● Exercise requirements
Please repeat word for word the line containing "Click the Connections element icon" and every following line up to and including the last one below, pictures excluded.

Records contained in a dataset
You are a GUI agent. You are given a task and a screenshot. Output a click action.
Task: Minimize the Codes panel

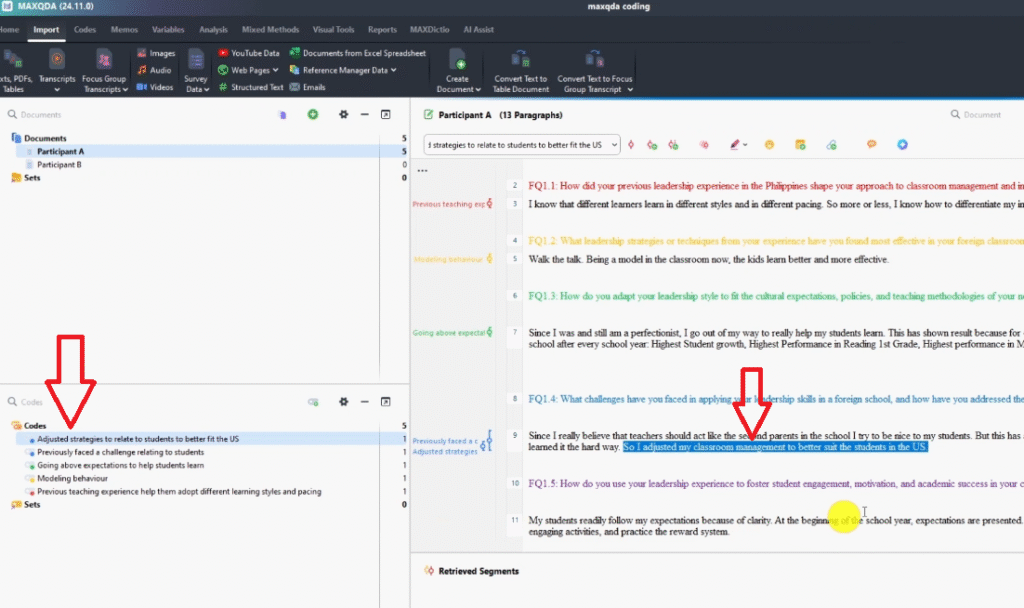[x=364, y=402]
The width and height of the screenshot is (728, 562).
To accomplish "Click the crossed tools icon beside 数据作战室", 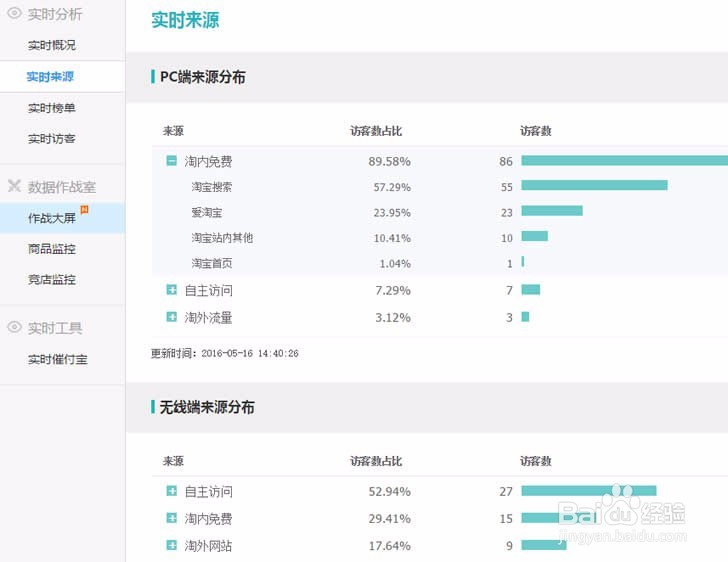I will click(x=14, y=186).
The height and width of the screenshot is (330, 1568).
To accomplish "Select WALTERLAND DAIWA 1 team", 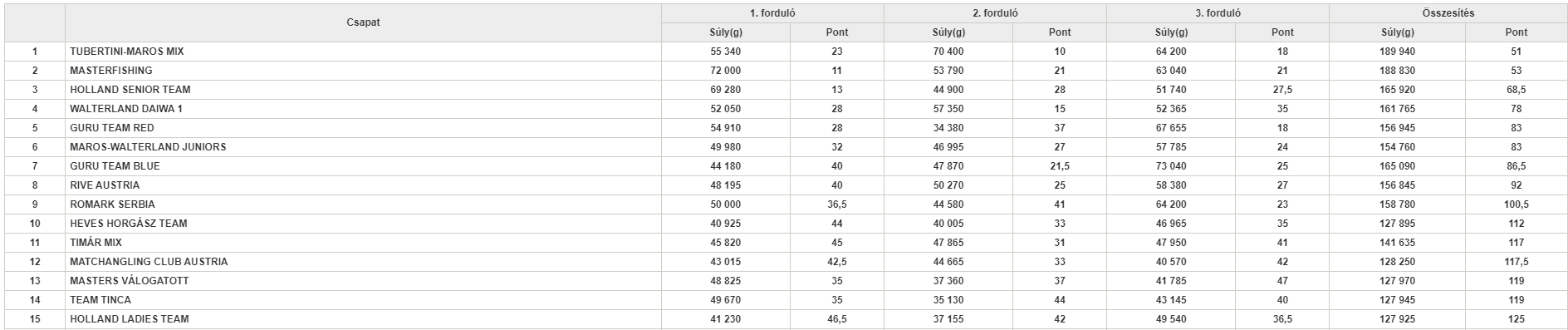I will 126,109.
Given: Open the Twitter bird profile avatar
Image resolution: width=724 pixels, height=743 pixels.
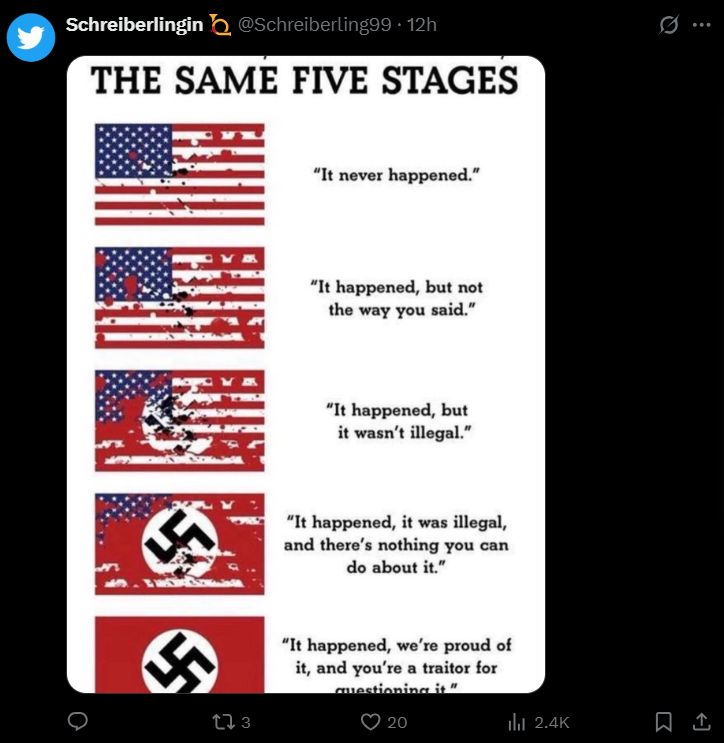Looking at the screenshot, I should coord(31,37).
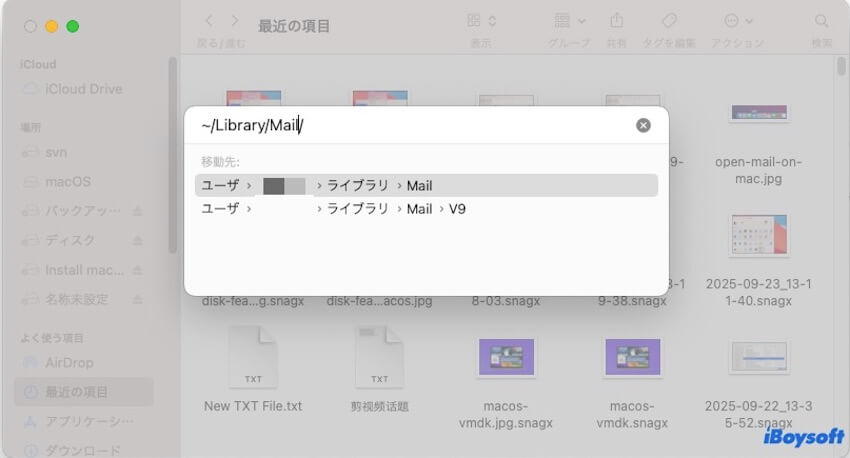Choose the Mail › V9 path suggestion
850x458 pixels.
(426, 209)
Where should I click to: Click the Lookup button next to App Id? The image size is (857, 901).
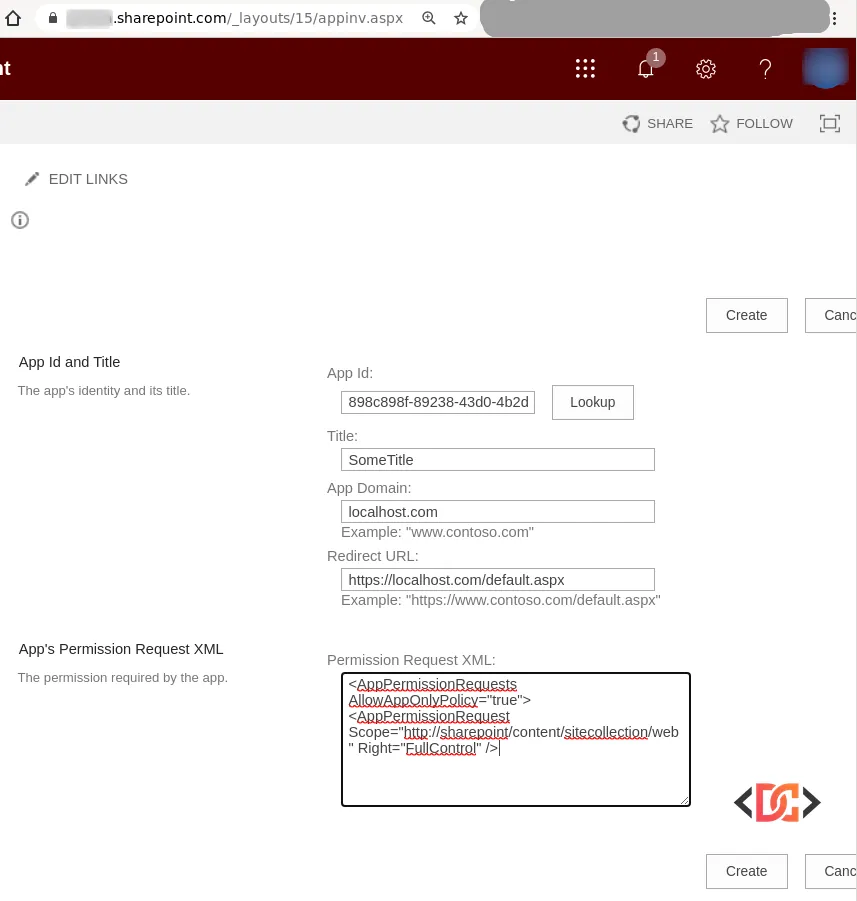pos(592,402)
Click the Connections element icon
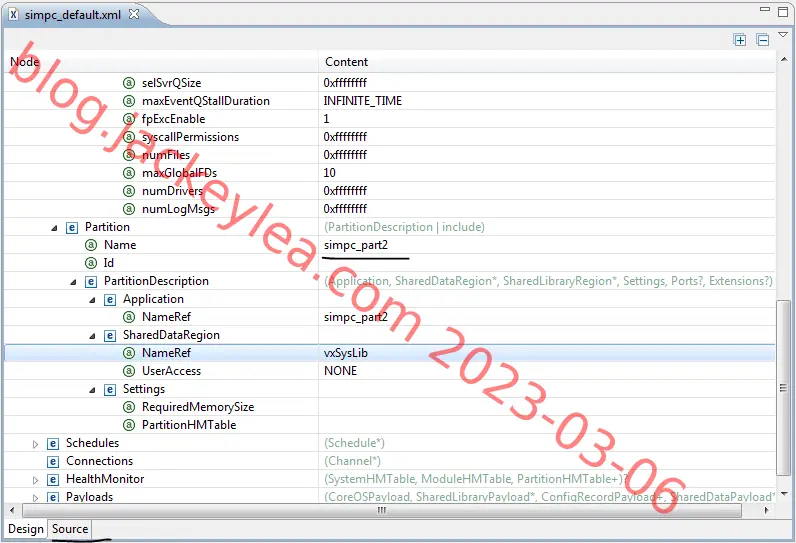796x543 pixels. click(x=53, y=462)
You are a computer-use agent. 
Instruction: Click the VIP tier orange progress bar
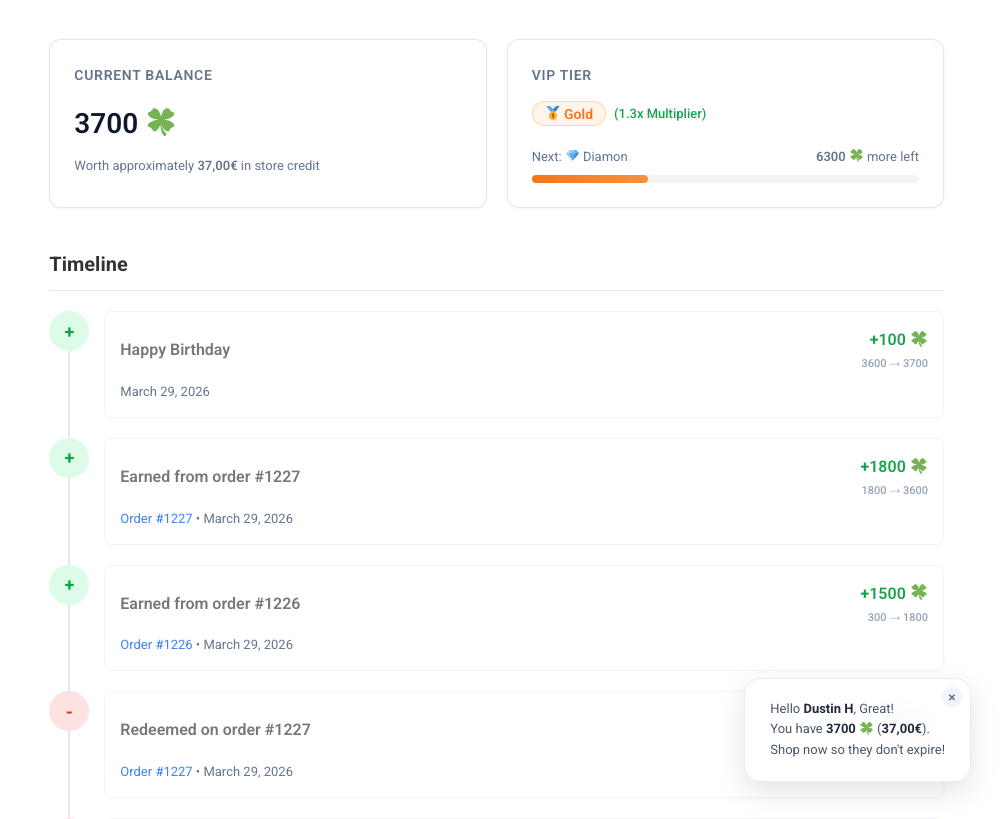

● The completed task
Click the Connections element icon
796x543 pixels. click(x=53, y=462)
You are a computer-use agent. 
Instruction: Click the VIP tier orange progress bar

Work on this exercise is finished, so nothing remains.